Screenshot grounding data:
....

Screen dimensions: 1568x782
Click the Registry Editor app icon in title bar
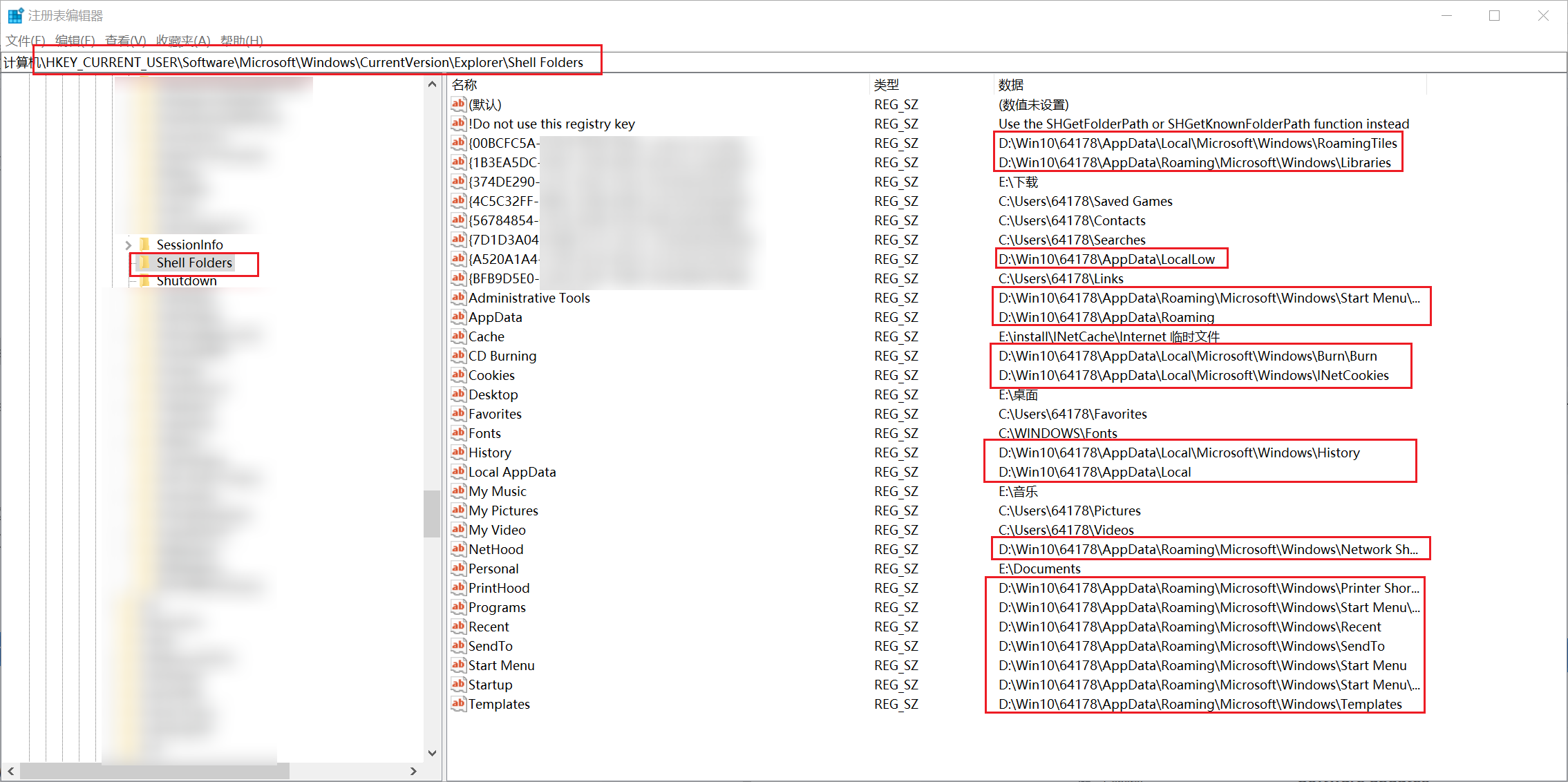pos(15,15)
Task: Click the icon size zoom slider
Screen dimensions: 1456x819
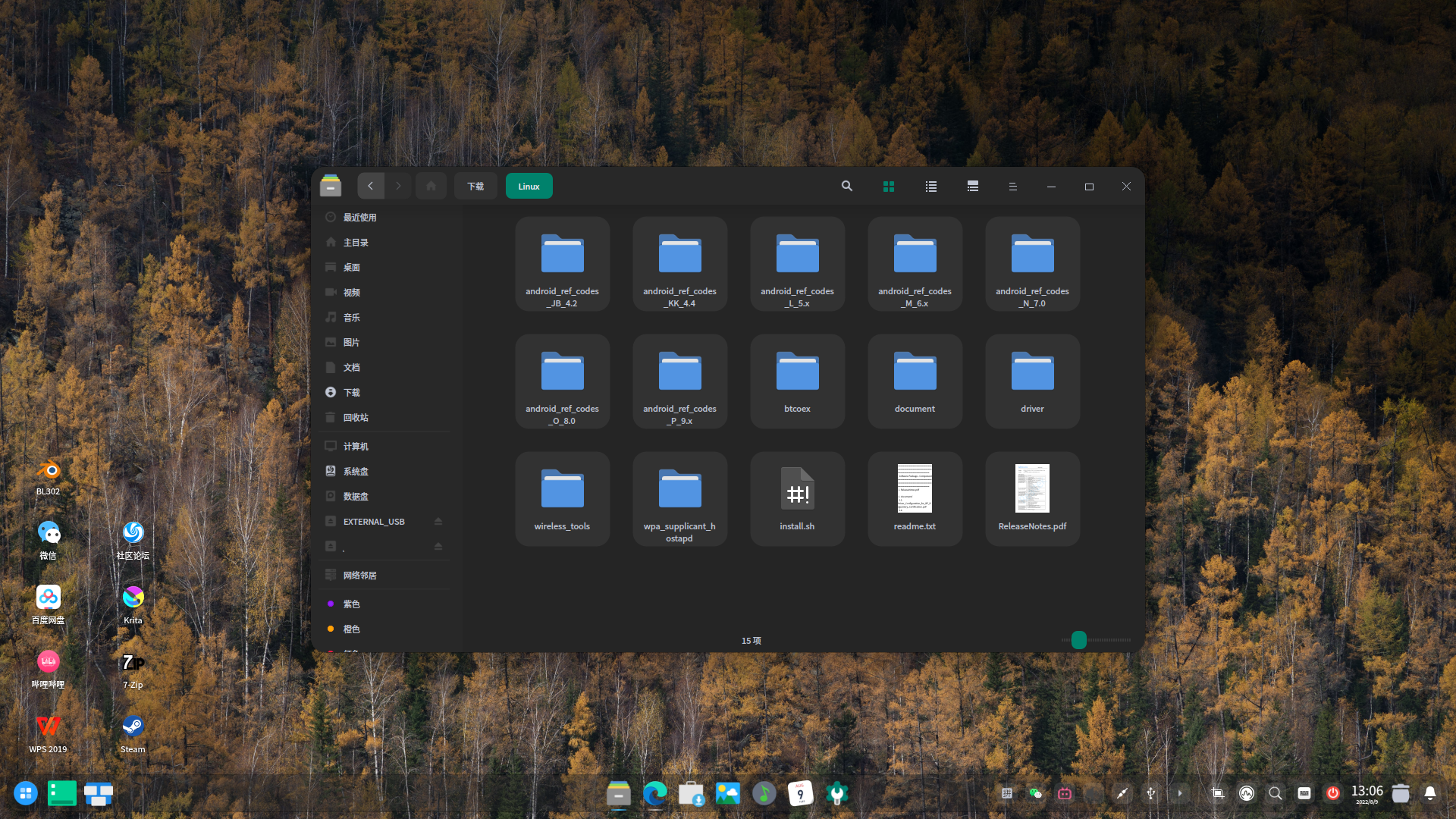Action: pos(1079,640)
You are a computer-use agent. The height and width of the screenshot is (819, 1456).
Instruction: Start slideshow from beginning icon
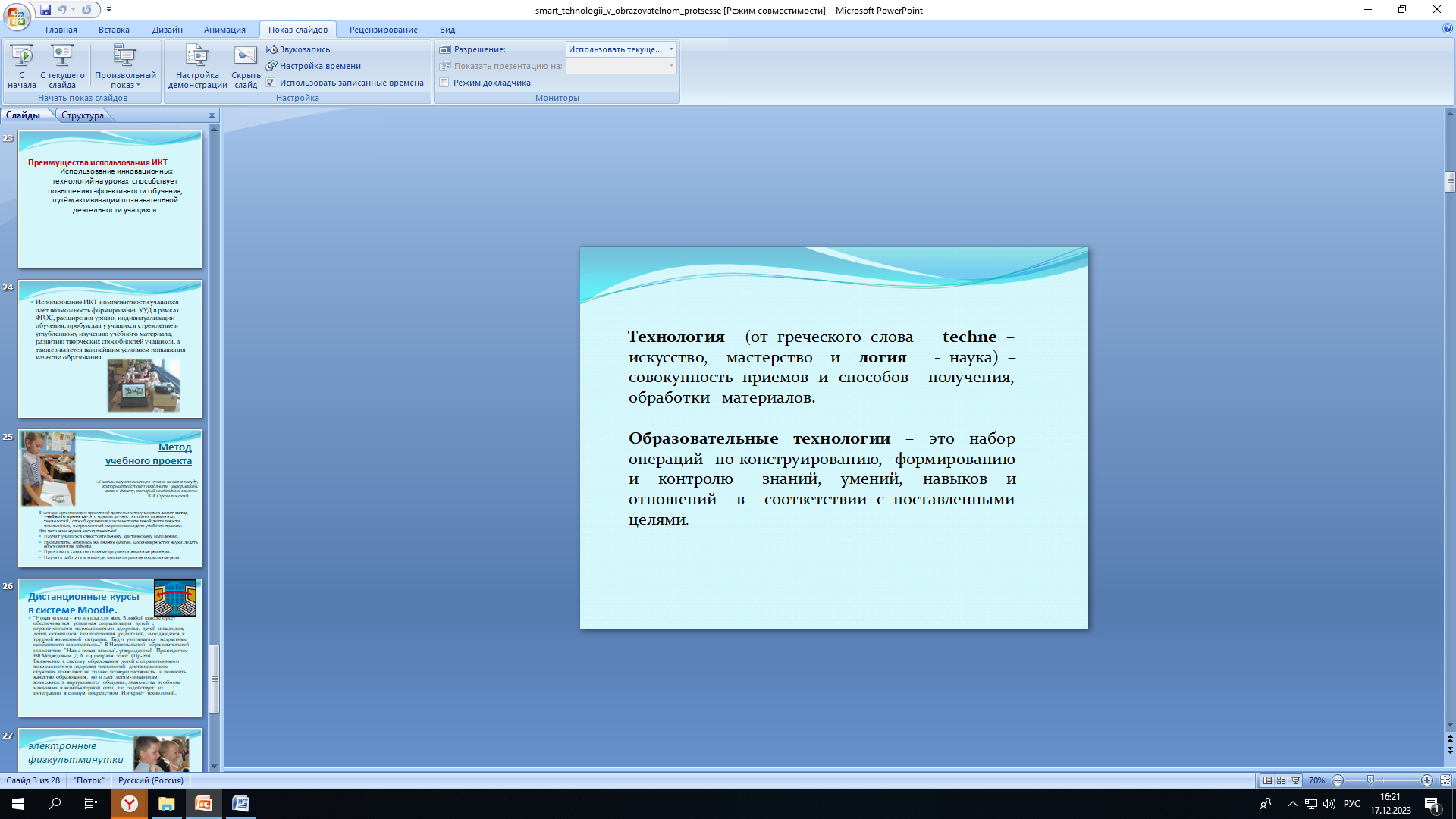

....

THE TASK:
Write out every entry above exactly, minus the pictures.

RESULT:
Screen dimensions: 1568x782
Click the Registry Editor app icon in title bar
pos(15,15)
Task: Click the icon size zoom slider
Screen dimensions: 1456x819
Action: pos(1079,640)
You are a computer-use agent. The height and width of the screenshot is (819, 1456).
Instruction: Start slideshow from beginning icon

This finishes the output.